Try it –
Please state how many lines in the records below contain the word "International"; the answer should be a number and nothing else.

Record excerpts –
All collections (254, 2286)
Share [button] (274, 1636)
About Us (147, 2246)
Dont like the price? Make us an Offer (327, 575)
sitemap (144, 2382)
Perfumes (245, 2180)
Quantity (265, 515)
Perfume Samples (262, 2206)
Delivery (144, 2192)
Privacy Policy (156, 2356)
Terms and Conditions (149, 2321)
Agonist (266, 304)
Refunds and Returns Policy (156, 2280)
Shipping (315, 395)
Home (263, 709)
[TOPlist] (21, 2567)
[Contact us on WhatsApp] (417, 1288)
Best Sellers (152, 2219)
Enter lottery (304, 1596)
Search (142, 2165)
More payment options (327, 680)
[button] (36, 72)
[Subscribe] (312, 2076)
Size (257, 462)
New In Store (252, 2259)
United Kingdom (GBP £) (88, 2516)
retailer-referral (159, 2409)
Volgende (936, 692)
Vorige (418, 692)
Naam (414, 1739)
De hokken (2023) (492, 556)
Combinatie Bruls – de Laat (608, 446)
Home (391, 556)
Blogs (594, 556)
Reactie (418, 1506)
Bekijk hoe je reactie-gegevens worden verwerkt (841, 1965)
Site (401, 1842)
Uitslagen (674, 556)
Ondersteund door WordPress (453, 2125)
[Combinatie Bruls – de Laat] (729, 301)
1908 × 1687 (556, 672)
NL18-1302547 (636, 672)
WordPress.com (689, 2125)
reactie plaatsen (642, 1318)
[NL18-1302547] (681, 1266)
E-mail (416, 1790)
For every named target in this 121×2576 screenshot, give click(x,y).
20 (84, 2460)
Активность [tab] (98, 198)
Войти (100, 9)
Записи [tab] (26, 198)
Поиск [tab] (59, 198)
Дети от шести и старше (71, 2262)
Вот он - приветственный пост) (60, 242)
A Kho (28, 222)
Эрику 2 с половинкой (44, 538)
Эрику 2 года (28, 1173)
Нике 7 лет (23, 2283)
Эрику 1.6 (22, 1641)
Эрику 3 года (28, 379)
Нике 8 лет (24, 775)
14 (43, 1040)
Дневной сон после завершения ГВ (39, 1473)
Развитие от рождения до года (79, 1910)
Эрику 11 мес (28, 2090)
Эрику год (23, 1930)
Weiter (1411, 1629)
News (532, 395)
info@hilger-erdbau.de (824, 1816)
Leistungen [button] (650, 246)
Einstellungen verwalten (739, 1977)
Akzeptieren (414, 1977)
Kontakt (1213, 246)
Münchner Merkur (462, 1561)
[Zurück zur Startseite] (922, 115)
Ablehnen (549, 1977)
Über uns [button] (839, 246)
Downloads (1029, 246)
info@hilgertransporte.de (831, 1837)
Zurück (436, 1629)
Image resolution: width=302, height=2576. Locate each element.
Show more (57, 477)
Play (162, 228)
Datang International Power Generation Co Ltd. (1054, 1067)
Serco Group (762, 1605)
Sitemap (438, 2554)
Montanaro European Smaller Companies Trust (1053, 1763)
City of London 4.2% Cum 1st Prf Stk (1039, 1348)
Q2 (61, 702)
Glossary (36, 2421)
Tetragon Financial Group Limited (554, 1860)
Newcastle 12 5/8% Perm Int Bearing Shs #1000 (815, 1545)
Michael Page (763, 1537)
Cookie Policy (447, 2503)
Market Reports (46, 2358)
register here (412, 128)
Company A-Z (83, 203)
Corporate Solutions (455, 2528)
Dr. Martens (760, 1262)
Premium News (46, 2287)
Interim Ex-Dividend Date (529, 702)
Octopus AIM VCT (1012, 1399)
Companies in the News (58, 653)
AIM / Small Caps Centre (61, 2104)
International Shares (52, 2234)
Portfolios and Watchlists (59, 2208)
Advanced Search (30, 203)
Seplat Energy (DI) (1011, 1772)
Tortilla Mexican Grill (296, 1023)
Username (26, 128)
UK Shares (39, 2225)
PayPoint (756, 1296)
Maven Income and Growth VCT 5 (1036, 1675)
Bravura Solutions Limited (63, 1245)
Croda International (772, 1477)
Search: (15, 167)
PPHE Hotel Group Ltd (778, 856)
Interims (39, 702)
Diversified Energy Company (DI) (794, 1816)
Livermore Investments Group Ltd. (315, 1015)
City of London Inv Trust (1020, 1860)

Finished exercise –
3